# budget blue ray player



## fschris (Oct 31, 2009)

Looking for a budget blue ray player. its for relatives who are not that tech savy. I have not bought one so I am trying to figure out what is junk and what is a decent price point. I see refurbs on woot from 40 dollars. What is a good HDMI, dont care about 3D, blue ray player for under 100 dollars?


----------



## asere (Dec 7, 2011)

If you are looking at budget players for relatives there are a few name brands that are good and normally under $100. Brands like Panasonic, Samsung, LG that you can find at a Walmart, Best Buy.


----------



## nova (Apr 30, 2006)

I'd recommend a Sony S5100 if you need built-in Wi-Fi, can be had for about $80.00 or an S1100 if you can get by with a wired connection or no internet connection. Also assumes your relatives can utilize the HDMI connections as most new Blu-ray players only have HDMI outputs.
Panasonic also has some very good players for about the same price, though I personally have not had very good luck with them, for others they have been rock solid units.


----------



## fschris (Oct 31, 2009)

that S5100 has a very odd shape!!


----------



## tonyvdb (Sep 5, 2007)

This Panasonic BDT225 is a great deal and includes wireless for $89
I own three different Panasonic bluray players and not one of them has ever given me any issues.
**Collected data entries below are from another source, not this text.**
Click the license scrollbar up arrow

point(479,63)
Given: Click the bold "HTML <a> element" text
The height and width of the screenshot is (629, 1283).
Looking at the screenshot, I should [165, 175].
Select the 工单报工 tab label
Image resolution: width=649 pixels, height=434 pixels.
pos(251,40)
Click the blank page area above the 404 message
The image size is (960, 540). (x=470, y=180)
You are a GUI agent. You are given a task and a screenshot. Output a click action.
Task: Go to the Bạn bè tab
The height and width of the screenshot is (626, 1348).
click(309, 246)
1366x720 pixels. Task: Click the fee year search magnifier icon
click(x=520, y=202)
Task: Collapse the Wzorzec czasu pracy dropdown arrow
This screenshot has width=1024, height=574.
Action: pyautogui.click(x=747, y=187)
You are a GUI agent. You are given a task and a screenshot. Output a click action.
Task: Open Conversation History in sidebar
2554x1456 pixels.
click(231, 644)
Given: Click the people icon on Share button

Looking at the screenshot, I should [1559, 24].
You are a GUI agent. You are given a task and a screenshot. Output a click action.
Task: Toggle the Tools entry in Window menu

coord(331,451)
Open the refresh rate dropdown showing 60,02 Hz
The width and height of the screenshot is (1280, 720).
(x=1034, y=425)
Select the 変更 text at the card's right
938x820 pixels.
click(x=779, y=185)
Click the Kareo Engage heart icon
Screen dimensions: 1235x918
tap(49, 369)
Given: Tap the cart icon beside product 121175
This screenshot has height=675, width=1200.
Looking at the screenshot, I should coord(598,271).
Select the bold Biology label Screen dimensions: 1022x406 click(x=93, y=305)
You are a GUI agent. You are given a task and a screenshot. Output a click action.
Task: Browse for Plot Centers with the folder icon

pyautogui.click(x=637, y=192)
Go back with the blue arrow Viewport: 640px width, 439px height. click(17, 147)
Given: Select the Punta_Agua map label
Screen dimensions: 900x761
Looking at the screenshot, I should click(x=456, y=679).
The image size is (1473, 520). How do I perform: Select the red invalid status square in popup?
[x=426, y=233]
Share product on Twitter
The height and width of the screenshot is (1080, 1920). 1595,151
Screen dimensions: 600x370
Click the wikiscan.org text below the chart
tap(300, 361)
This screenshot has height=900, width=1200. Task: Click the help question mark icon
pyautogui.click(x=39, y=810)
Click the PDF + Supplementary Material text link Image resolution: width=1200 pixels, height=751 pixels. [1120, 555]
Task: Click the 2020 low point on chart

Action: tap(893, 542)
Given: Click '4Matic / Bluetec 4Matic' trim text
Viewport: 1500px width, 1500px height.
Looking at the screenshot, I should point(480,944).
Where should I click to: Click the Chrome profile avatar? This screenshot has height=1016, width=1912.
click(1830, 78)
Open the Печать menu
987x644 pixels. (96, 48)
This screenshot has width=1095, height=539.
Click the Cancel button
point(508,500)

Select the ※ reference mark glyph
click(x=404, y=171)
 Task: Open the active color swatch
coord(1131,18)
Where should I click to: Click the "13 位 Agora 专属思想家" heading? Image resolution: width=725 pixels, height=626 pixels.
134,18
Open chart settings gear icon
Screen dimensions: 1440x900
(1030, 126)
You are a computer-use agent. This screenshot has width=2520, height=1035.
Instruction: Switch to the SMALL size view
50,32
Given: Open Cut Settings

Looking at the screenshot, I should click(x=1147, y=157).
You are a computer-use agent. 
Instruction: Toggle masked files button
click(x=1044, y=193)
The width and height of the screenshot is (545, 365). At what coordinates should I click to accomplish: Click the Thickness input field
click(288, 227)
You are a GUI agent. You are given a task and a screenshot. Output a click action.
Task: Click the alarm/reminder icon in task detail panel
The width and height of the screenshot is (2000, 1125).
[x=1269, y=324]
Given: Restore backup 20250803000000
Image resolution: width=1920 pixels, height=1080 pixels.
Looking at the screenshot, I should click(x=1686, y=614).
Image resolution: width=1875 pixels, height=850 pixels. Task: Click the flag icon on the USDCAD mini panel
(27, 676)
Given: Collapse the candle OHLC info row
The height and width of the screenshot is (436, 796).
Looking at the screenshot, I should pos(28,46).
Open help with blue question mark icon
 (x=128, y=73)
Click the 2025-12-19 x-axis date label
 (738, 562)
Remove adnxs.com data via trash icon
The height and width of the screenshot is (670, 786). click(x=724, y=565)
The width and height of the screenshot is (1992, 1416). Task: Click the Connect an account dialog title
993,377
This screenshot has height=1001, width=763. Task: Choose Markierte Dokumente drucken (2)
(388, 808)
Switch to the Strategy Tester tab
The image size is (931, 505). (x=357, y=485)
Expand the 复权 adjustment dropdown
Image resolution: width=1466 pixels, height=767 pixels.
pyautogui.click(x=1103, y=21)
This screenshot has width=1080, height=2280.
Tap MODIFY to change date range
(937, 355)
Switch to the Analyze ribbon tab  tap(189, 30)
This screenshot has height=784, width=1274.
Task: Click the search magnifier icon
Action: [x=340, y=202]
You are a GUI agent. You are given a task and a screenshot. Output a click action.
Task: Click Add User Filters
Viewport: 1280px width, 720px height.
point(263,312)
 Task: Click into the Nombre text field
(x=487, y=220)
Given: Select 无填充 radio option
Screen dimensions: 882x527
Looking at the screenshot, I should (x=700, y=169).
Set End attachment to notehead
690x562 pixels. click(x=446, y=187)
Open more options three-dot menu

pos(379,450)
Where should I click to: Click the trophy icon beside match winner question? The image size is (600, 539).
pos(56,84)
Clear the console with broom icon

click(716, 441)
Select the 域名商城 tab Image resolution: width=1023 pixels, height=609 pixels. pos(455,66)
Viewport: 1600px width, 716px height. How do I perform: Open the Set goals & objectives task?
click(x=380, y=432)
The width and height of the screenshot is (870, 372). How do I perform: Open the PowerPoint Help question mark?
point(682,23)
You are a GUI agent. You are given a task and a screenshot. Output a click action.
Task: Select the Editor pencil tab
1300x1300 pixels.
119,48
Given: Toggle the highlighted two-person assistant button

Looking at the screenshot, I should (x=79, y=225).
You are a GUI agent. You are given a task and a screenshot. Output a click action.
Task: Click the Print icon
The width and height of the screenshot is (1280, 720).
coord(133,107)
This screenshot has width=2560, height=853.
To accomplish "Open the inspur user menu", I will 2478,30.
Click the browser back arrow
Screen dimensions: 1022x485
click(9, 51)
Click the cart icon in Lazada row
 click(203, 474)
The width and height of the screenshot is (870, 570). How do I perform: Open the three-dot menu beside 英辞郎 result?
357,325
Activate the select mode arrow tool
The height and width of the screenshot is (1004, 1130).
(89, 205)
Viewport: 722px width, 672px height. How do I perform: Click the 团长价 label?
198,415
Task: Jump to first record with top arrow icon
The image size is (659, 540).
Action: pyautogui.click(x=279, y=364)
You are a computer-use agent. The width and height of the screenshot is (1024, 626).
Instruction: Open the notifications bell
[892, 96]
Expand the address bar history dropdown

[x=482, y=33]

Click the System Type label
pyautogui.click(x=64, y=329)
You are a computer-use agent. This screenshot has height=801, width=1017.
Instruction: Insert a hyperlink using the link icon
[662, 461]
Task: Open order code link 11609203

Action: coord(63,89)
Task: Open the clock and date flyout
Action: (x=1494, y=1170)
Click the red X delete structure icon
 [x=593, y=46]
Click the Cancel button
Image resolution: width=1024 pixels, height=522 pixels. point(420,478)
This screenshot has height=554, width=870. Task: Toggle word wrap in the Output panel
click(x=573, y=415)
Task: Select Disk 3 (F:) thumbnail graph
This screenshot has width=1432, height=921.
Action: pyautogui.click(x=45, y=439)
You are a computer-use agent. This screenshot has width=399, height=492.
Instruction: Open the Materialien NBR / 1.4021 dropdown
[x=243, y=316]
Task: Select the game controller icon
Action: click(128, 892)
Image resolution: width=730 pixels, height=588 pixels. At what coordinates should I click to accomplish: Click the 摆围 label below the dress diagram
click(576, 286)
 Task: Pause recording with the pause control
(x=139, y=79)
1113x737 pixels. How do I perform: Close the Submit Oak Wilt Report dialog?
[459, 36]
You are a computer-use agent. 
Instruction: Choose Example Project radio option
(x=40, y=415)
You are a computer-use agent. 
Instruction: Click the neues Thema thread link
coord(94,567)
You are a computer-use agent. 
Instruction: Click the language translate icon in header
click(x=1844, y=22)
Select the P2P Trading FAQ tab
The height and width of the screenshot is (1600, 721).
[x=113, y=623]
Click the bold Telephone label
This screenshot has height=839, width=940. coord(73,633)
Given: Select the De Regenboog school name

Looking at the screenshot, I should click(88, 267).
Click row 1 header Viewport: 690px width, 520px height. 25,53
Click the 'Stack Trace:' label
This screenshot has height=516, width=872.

One of them is over 5 years old now


----------



## nova (Apr 30, 2006)

Sort of, it is only the top that is a bit odd. Of course hardly any of the Blu-ray players are big enough to place anything on to of so it doesn't make a whole lot of difference. Come to think of it, most all Blu-ray players have something odd about them these days.


----------



## fschris (Oct 31, 2009)

thanks i will pick up the Panasonic BDT225


----------